QUOTED PASSAGE:

┌────────

SIMPLE MATH - So what's up with the Euro. I know many of you might be trading he Euro right now and you may want some insight here. Well..I think now that we have broken back above the post-ECB high, there is risk for this correction to extend further, towards 1.1200 in the sessions ahead. Why? Well, technically, the consolidation post ECB has been a 200 point consolidation. So this latest upside break, would project a move in equal size before the market finds resistance. So this takes up to the 1.1200 area. The 61.8% fib retrace off the August high to December low move comes in around 1.1255, so this could be a level to consider selling into. As much as this may not play out, and as much as the Euro downtrend may reassert without moving towards 1.1200, I think it better to be safe than sorry, and wait for a healthy rally that no one is expecting before selling.
NEVER SO SIMPLE - There are probably a lot of market participants out there thinking this rally back above 1.1000 is a great sell opportunity. It may very well be. But at the same time, the market has a way of punishing those who think they see things so clearly, and so..as I said, better to wait for another unexpected rally, and then once these shorts finally give up, step in and take your shot. Thursday is a big day for event risk. We have already seen the volatility from the RBNZ decision, and now the market will need to digest the SNB and BOE. So keep an eye out for the Franc and Pound today. Could be a bumpy ride.
THE DOVISH HIKE - Once this is out of the way, everyone will start to tense up for next week's most anticipated event risk in the form of the FOMC rate decision. Everyone is wondering what the Fed is going to do. The consensus at this point is that it will finally hike rates for the first time in nearly a decade. So with this all but priced in, most of the attention will be on the tone and message from the Fed. The Fed has sent a message to markets that it will be very slow with the normalization process and if this is emphasized next week, it could give traders an excuse to book profit on long US Dollar exposure. As you may have been hearing, this is expected to be a dovish hike. Whatever the case, I'm just hoping we see stocks much lower, GOLD higher and AUDNZD to the moon!

└────────

TASK 1: In the currency market commentary, edit the passage starting with "THE DOVISH HIKE" and going on through "to the moon!" so that "Fed" is replaced by "Federal Reserve".
TASK 2: List the capitalized headings that open the paragraphs of the currency market commentary.
TASK 3: According to the currency market commentary, around what level does the 61.8% fib retrace of the move from the August high to the December low come in?

Collection entries:

┌────────

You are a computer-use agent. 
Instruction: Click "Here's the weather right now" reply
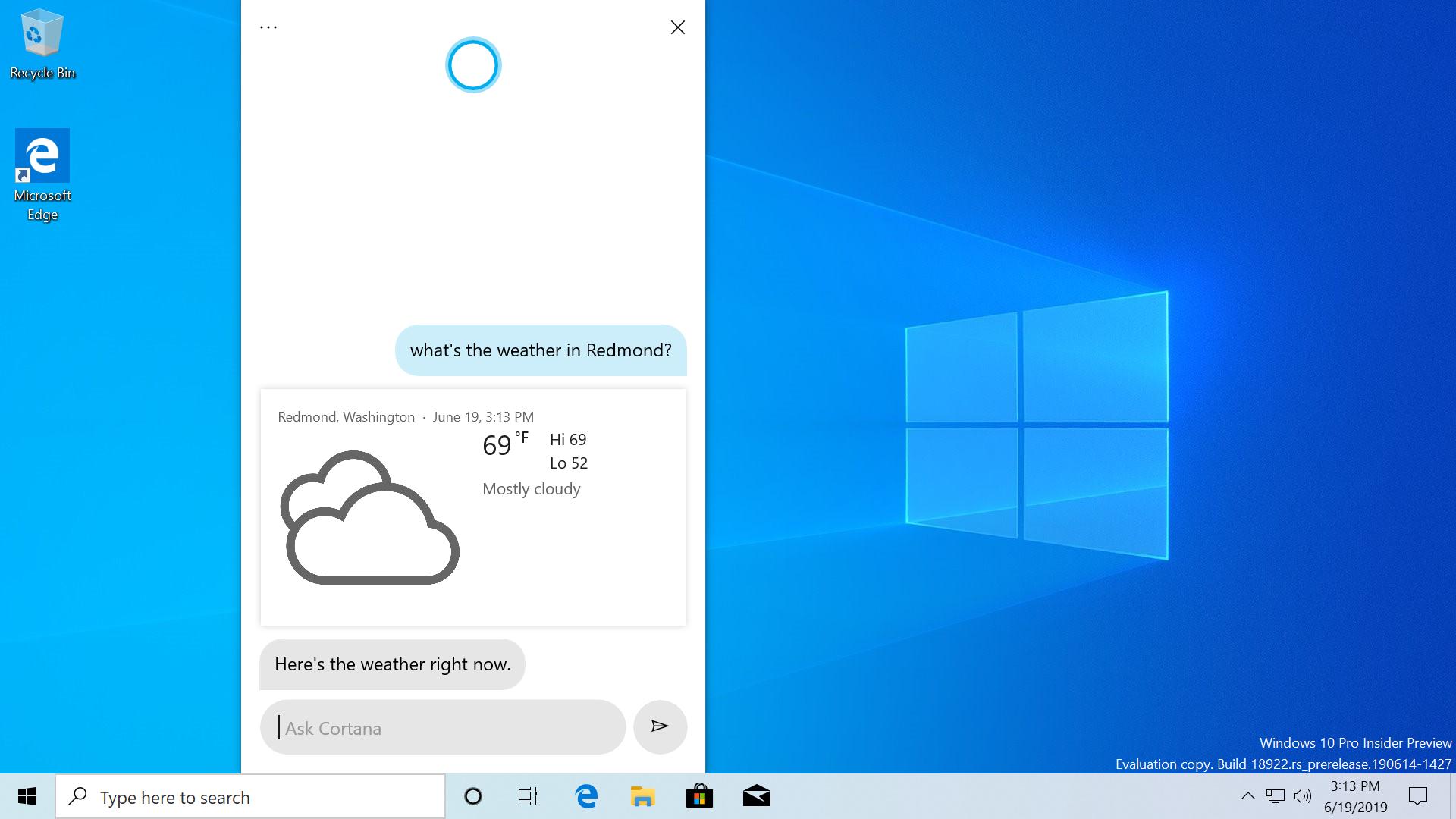(392, 664)
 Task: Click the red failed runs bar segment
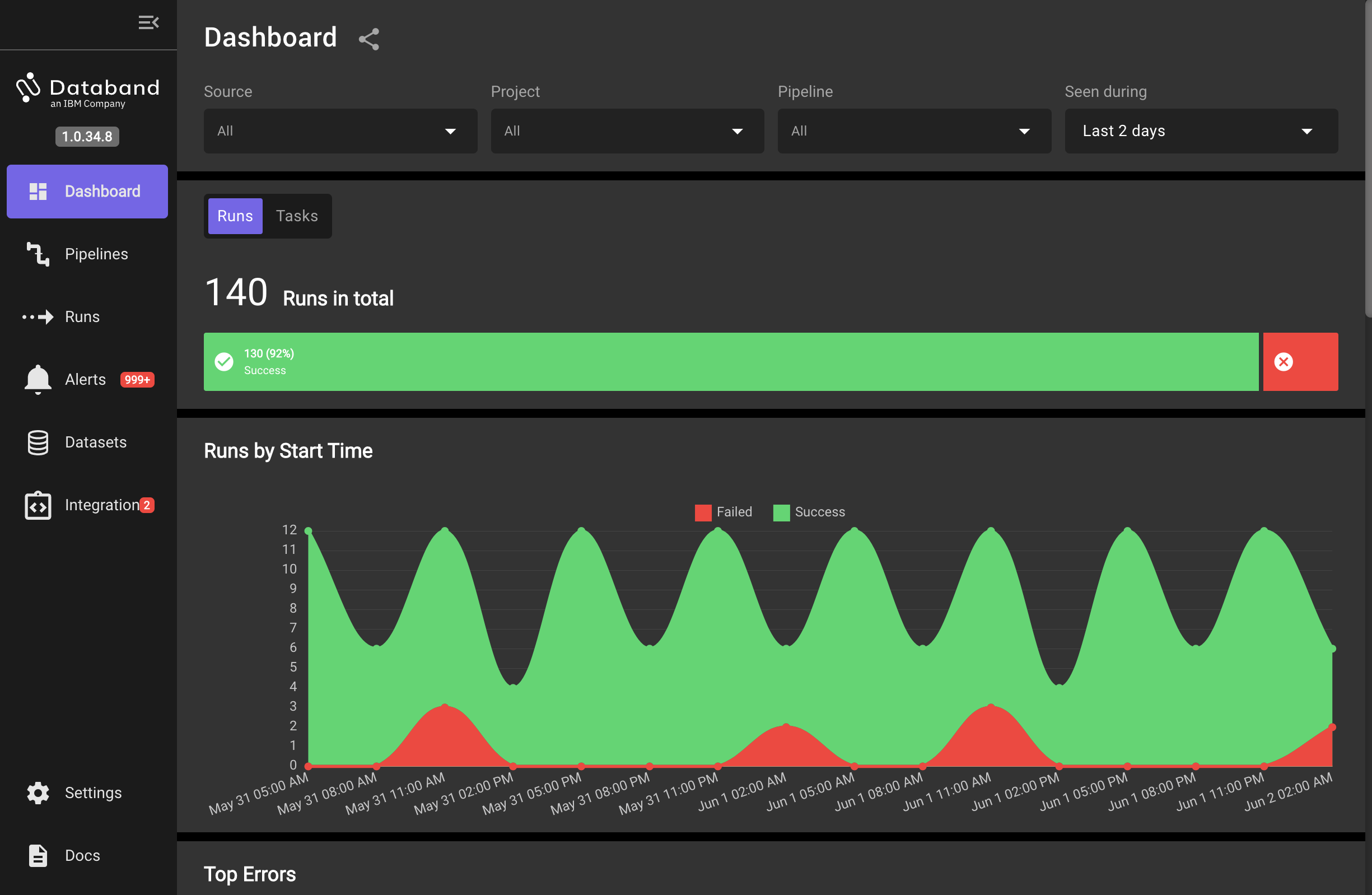tap(1300, 362)
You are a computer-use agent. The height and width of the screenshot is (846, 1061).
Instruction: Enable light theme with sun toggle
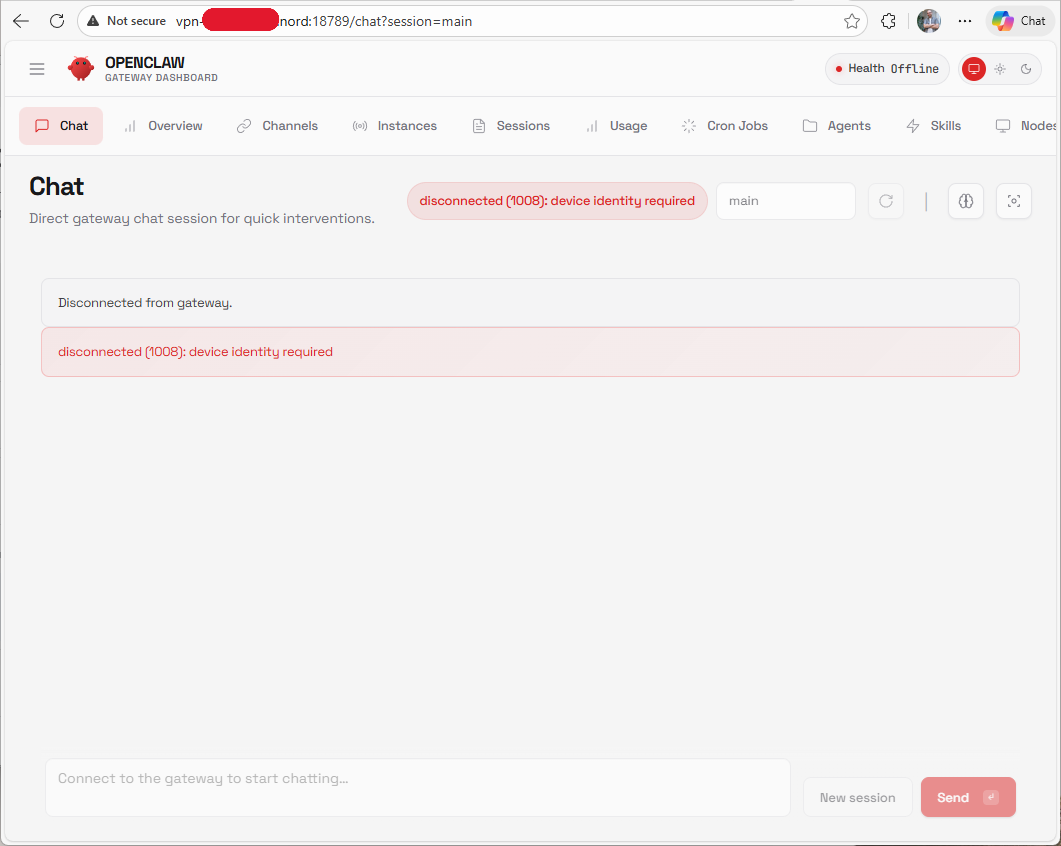pos(999,69)
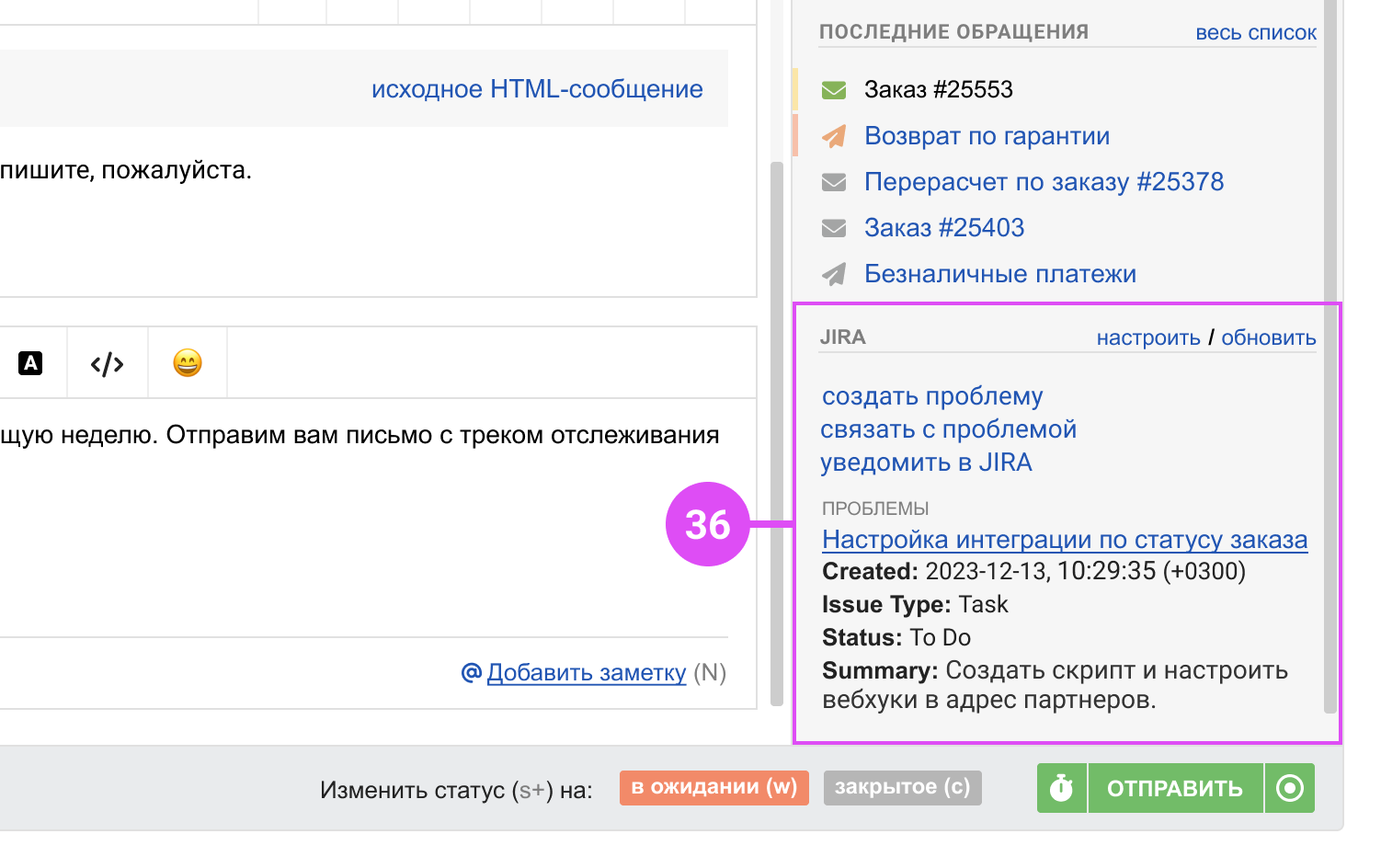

└────────

FINAL ANSWER 1:
THE DOVISH HIKE - Once this is out of the way, everyone will start to tense up for next week's most anticipated event risk in the form of the FOMC rate decision. Everyone is wondering what the Federal Reserve is going to do. The consensus at this point is that it will finally hike rates for the first time in nearly a decade. So with this all but priced in, most of the attention will be on the tone and message from the Federal Reserve. The Federal Reserve has sent a message to markets that it will be very slow with the normalization process and if this is emphasized next week, it could give traders an excuse to book profit on long US Dollar exposure. As you may have been hearing, this is expected to be a dovish hike. Whatever the case, I'm just hoping we see stocks much lower, GOLD higher and AUDNZD to the moon!

FINAL ANSWER 2: SIMPLE MATH; NEVER SO SIMPLE; THE DOVISH HIKE

FINAL ANSWER 3: Around 1.1255.